What to produce = Throughout the records below, find each line holding "slot" and copy it.

#### Data records

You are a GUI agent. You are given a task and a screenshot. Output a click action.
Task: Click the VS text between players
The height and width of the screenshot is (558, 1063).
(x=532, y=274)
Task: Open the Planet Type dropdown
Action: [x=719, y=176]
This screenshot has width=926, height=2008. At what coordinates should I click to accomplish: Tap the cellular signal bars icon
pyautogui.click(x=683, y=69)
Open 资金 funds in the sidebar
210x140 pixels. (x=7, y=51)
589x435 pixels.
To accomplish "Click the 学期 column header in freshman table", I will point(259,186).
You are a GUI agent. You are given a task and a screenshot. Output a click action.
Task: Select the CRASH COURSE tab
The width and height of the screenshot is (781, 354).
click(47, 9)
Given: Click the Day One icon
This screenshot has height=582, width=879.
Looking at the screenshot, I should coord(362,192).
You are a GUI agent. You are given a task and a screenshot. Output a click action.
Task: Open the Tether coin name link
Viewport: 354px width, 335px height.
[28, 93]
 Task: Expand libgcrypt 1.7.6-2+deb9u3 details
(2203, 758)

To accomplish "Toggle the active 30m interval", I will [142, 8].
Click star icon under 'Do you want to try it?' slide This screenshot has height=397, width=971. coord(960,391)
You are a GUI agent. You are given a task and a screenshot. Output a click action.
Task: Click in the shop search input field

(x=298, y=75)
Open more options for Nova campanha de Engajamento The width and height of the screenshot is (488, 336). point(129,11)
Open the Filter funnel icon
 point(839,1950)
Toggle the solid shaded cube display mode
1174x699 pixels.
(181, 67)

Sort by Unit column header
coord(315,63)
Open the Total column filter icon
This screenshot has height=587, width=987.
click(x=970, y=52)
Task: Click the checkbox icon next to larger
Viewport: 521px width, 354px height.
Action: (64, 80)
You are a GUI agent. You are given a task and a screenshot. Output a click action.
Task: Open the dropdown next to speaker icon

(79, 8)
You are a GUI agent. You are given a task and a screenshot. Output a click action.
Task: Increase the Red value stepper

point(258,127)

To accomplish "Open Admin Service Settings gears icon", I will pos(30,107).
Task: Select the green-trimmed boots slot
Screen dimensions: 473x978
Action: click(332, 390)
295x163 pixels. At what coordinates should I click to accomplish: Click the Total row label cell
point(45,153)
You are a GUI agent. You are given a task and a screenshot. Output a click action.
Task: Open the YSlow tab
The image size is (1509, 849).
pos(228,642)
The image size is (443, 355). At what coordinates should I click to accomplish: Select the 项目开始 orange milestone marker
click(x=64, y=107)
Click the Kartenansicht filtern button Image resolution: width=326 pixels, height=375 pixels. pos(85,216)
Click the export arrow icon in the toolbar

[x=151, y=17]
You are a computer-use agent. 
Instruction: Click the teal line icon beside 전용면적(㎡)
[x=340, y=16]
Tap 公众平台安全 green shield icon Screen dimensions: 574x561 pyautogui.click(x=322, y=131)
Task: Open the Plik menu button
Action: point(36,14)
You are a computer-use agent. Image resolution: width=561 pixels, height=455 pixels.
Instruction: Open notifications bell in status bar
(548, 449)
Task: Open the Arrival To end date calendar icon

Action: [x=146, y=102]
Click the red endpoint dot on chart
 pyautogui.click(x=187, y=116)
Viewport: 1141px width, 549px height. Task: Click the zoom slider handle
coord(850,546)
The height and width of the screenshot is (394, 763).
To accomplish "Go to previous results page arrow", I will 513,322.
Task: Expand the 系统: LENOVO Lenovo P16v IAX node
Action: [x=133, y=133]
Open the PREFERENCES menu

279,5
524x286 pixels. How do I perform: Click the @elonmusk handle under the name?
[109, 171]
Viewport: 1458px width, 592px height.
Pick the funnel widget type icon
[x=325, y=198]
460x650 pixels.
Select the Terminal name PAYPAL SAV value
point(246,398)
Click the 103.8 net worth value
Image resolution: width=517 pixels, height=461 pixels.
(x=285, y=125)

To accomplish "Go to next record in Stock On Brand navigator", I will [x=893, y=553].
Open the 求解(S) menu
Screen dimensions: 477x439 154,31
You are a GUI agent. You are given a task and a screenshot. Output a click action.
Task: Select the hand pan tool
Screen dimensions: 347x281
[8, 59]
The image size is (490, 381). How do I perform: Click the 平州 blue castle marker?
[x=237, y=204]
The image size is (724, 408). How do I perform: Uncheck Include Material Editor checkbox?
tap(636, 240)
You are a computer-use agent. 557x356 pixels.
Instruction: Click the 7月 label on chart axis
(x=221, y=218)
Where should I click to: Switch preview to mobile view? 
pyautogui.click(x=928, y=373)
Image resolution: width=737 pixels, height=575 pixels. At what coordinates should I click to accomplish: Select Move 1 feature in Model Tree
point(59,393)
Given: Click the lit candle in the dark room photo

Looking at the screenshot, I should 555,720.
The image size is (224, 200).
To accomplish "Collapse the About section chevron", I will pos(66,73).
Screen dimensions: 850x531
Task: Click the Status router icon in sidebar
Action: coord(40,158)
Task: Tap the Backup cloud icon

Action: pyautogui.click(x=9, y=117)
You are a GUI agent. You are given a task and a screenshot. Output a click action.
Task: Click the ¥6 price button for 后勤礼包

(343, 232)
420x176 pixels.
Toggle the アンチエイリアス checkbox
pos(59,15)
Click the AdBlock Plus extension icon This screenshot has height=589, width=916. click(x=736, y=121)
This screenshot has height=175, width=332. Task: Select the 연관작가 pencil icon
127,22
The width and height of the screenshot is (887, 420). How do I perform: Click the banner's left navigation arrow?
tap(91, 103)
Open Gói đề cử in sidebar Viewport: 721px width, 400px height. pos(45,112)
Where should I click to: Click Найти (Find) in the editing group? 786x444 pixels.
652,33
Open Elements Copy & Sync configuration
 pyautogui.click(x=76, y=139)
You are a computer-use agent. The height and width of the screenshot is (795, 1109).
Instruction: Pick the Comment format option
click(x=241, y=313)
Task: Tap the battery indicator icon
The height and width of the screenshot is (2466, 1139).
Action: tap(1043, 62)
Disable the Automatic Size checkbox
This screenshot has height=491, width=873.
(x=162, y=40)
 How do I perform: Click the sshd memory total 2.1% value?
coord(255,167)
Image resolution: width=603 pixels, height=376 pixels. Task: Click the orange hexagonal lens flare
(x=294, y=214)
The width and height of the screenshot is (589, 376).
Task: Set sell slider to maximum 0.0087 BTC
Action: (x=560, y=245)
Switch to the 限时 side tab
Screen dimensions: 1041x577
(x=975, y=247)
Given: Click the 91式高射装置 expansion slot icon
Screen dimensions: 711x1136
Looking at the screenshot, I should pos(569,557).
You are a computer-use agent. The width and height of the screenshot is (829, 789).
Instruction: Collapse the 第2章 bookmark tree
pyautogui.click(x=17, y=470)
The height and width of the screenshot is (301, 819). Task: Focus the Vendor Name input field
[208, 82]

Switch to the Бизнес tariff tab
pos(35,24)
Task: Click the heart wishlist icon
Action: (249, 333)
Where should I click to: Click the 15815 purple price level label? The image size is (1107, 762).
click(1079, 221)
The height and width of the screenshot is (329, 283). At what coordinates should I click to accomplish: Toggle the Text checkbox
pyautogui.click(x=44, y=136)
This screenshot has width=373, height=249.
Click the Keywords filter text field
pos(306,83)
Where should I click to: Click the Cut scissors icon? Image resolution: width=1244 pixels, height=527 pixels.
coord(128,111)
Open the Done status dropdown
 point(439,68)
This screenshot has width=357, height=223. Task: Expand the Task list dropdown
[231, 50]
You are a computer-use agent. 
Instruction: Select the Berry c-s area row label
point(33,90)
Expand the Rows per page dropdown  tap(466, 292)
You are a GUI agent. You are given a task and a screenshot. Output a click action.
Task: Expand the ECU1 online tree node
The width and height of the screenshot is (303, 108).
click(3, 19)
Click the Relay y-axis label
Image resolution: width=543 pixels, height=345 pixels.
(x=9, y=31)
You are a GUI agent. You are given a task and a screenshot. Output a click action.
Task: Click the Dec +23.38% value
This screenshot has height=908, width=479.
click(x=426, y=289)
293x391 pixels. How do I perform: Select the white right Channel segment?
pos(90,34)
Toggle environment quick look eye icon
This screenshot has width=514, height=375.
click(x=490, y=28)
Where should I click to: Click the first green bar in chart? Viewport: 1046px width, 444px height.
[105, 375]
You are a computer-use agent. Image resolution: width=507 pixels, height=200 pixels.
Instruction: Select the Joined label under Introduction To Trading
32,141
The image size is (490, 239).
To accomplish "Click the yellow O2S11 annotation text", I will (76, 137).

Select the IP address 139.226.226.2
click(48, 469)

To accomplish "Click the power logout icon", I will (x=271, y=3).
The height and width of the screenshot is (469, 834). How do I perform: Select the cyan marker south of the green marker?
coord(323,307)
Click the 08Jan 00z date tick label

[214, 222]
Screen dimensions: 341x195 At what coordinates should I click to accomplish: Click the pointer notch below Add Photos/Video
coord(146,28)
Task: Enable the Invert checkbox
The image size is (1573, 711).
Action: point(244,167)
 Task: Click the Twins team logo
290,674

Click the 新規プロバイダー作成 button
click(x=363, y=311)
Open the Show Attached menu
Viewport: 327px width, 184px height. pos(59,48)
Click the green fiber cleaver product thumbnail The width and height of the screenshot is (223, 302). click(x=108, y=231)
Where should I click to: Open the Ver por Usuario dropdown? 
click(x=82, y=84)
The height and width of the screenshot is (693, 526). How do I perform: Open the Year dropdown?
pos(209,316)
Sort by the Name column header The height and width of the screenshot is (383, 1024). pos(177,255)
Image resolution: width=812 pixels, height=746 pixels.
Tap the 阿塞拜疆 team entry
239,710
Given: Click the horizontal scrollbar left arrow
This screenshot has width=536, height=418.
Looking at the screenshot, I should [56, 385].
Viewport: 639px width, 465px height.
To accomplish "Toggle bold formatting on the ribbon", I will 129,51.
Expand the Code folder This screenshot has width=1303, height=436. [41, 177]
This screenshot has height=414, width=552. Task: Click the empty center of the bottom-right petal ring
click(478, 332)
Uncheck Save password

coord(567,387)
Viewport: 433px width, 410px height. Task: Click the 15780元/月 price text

########

Output below =
Task: Select the green-trimmed boots slot
Given: Click the 91式高射装置 expansion slot icon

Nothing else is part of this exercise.